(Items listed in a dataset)
----

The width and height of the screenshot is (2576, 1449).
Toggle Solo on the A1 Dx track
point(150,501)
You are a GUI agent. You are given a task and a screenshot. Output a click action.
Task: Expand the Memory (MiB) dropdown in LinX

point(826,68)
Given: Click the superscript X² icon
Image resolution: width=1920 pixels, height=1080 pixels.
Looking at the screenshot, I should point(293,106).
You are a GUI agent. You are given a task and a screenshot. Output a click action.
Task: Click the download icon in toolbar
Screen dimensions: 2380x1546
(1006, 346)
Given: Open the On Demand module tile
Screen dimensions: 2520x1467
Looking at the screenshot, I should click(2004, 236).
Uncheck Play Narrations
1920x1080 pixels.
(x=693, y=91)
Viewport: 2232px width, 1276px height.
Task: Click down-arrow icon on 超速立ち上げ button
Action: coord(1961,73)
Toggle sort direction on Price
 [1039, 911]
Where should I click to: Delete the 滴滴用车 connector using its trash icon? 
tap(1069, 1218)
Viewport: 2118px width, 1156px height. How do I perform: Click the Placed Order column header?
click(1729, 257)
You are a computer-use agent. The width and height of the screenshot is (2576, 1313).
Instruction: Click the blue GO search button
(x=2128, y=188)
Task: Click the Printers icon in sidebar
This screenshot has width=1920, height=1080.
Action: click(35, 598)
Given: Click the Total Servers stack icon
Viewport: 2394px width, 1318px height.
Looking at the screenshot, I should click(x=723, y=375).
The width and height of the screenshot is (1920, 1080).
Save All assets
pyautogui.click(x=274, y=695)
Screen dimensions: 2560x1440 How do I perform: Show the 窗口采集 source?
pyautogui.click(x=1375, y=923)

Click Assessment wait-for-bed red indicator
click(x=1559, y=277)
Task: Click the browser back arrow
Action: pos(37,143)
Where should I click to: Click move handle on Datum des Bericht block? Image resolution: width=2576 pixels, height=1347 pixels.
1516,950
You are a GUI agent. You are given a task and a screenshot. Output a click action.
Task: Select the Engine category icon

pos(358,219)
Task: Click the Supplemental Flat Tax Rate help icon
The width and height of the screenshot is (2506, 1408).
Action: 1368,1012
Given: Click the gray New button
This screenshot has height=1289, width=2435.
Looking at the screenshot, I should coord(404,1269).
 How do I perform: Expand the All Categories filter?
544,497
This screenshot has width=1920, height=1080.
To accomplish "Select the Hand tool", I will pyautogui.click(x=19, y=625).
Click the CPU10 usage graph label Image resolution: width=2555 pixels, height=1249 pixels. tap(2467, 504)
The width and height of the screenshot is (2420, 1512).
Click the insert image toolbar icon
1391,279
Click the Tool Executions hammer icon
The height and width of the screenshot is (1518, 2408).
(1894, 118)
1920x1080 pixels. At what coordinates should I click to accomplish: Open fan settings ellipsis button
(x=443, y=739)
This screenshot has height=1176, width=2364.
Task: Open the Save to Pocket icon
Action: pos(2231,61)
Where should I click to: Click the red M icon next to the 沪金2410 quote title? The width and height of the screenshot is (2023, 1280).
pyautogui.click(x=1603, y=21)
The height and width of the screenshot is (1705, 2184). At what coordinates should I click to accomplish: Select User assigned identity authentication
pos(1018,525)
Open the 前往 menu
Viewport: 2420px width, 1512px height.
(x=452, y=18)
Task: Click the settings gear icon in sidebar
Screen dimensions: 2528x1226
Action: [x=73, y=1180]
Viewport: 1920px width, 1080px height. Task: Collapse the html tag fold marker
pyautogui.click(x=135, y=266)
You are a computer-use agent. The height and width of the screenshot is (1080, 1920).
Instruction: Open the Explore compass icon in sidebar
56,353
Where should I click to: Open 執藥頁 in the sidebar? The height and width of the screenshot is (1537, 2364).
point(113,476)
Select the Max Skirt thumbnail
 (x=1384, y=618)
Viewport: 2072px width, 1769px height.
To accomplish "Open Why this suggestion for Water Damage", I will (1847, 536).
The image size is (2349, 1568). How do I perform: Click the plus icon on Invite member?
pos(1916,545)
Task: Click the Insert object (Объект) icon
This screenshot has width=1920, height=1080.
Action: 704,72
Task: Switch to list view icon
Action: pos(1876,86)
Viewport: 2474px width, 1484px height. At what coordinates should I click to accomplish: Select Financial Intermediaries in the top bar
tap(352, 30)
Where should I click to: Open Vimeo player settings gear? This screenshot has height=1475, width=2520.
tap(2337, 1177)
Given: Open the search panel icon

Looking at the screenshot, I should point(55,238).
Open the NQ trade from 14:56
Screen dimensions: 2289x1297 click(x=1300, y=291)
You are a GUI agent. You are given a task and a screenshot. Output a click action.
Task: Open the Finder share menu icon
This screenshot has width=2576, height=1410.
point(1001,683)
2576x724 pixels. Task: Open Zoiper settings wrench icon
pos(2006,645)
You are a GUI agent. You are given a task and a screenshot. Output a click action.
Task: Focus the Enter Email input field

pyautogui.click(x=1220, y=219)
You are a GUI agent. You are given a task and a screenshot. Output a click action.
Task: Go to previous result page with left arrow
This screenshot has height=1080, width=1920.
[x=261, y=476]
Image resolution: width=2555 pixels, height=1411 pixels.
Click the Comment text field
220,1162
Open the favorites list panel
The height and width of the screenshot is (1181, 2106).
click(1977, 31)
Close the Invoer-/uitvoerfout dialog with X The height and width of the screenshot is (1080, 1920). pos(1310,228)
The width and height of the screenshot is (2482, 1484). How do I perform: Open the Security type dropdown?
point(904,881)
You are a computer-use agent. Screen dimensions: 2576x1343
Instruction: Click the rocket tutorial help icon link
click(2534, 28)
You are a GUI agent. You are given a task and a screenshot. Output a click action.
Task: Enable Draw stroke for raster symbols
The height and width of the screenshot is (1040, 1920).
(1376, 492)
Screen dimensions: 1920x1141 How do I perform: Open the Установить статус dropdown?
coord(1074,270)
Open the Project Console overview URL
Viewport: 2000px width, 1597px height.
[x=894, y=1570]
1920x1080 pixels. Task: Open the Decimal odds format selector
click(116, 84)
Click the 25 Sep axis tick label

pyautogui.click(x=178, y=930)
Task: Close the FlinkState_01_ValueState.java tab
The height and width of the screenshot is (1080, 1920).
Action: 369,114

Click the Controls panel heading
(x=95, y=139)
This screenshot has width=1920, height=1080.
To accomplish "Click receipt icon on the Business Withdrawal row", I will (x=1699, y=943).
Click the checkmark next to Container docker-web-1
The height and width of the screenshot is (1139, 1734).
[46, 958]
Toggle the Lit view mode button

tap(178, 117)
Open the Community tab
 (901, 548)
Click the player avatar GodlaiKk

----

**Task brief:** Find the word "will" in the entries above. Copy every line that has it.

**Written reply:**
To accomplish "Select the Hand tool", I will pyautogui.click(x=19, y=625).
To accomplish "Open Why this suggestion for Water Damage", I will (1847, 536).
To accomplish "Click receipt icon on the Business Withdrawal row", I will (x=1699, y=943).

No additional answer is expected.